At the same time, the Board of Directors of Gabriel Holding A/S has today decided to initiate a new share buy-back programme in accordance with the authorisation granted at the Annual General Meeting on 11 December 2025.
At the start of the share buyback programme, Gabriel Holding A/S holds 55,109 treasury shares. The purpose of the share buyback programme is to ensure an appropriate holding of treasury shares, which may be used in connection with acquisitions and/or as a basis for share-based incentive programmes for key employees of the company.
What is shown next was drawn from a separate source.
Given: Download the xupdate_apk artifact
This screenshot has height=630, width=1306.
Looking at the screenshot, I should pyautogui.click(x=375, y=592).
Shares not used for these purposes are expected to be cancelled, resulting in a reduction of the share capital in accordance with the Danish Companies Act.
The share buyback programme runs from and including 12 May 2026 up to and including 16 March 2027, both days inclusive.
The share buyback will be executed in accordance with Article 5 of Regulation (EU) No. 596/2014 of the European Parliament and of the Council of 16 April 2014 (MAR) and Commission Delegated Regulation (EU) 2016/1052 (the Safe Harbour Regulation). The buy-back will take place on Nasdaq Copenhagen at market price and in accordance with the authorisation granted at the Annual General Meeting, Nasdaq Copenhagen’s rules for issuers and Gabriel Holding A/S’ internal rules on insider trading, and handling of inside information.
To ensure that trading is conducted at arm’s length, the Board of Directors has entered into an agreement with Danske Bank A/S (Lead Manager), under which Danske Bank A/S will execute all trades under the share buy-back programme.
Under this agreement, Danske Bank A/S will make its trading decisions independently of and without influence from Gabriel Holding A/S and within the following framework:
- A maximum of 39,391 shares may be repurchased so that the holding of treasury shares does not exceed 5% of the share capital.
- The maximum consideration payable by Gabriel Holding A/S for shares acquired under the programme is DKK 7,342,886.
- The purchase price must not exceed the higher of:
the price of the most recent independent trade; and - the highest current independent bid price on Nasdaq Copenhagen at the time of the repurchase.
- The purchase price must not exceed the higher of:
The total number of shares that may be repurchased on any single trading day may not exceed 25% of the average daily trading volume during the preceding 20 trading days on Nasdaq Copenhagen.
Gabriel Holding A/S reserves the right to suspend or terminate the share buy-back programme at any time.
After the start of the programme, Gabriel Holding A/S will publish weekly announcements regarding transactions carried out under the programme.
This is a translation of the original Danish text. In the event of discrepancies between the Danish and English texts, the Danish version shall prevail.